Agricultural crisis in South Asia

An agricultural crisis hit Bangladesh between April and May 2026 due to extensive damage of boro rice crops. Caused by heavy pre-monsoon rainfall, flash floods, and upstream water inflows, across the haor basin of northeastern region, the crisis raised concerns over national rice supplies.

== Background ==

Boro rice is Bangladesh's largest seasonal rice crop and accounts for more than half of the country's annual rice production. The haor basin in northeastern Bangladesh is highly vulnerable to sudden flooding caused by heavy rainfall and upstream water from India's Meghalaya and Assam states.

== Damage ==

Beginning in late April 2026, continuous rainfall and upstream water inflows caused rivers in northeastern Bangladesh to overflow, inundating standing boro fields during the peak harvesting season.
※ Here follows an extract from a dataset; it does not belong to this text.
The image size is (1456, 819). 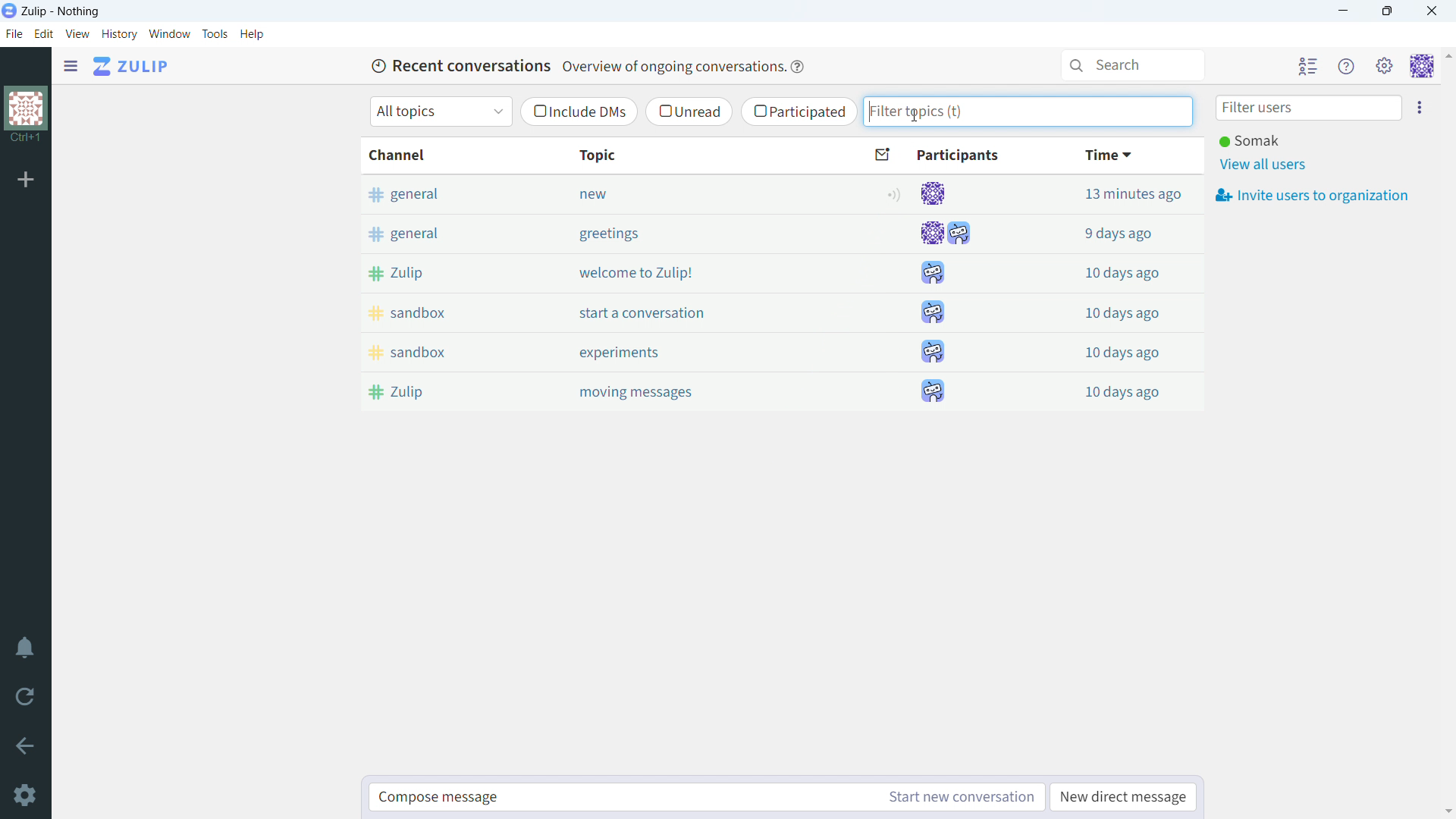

According to the Department of Agricultural Extension, more than 46,000 hectares of standing boro crops were submerged across haor districts including Sunamganj, Kishoreganj, Netrokona, Habiganj, Sylhet, Moulvibazar, and Brahmanbaria Districts.
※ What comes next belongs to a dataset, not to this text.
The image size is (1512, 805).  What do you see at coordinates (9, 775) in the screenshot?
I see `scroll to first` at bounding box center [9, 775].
In Habiganj alone, approximately 45 percent of boro farmland in six upazilas was submerged. Local agricultural officials estimated that between 10,000 and 12,000 hectares of paddy fields were damaged in the district. Around 20,000 farmers in Habiganj were reported to have been affected by the flooding.

== Farmers' response ==

Farmers in flooded haor areas attempted to harvest rice using small boats and traditional scythes while standing in waist-deep water. Some farmers reported cutting rice by estimation because the crop was completely underwater.

== Economic impact ==

Reuters estimated that the flooding could result in a national rice production shortfall of more than 200,000 metric tons. Analysts warned that crop losses could tighten domestic rice supplies and increase market prices.

== Government response ==

The government of Bangladesh announced at least three months of assistance for affected farmers in the haor region. Agricultural authorities also began preparing lists of affected farmers for rehabilitation and support programs.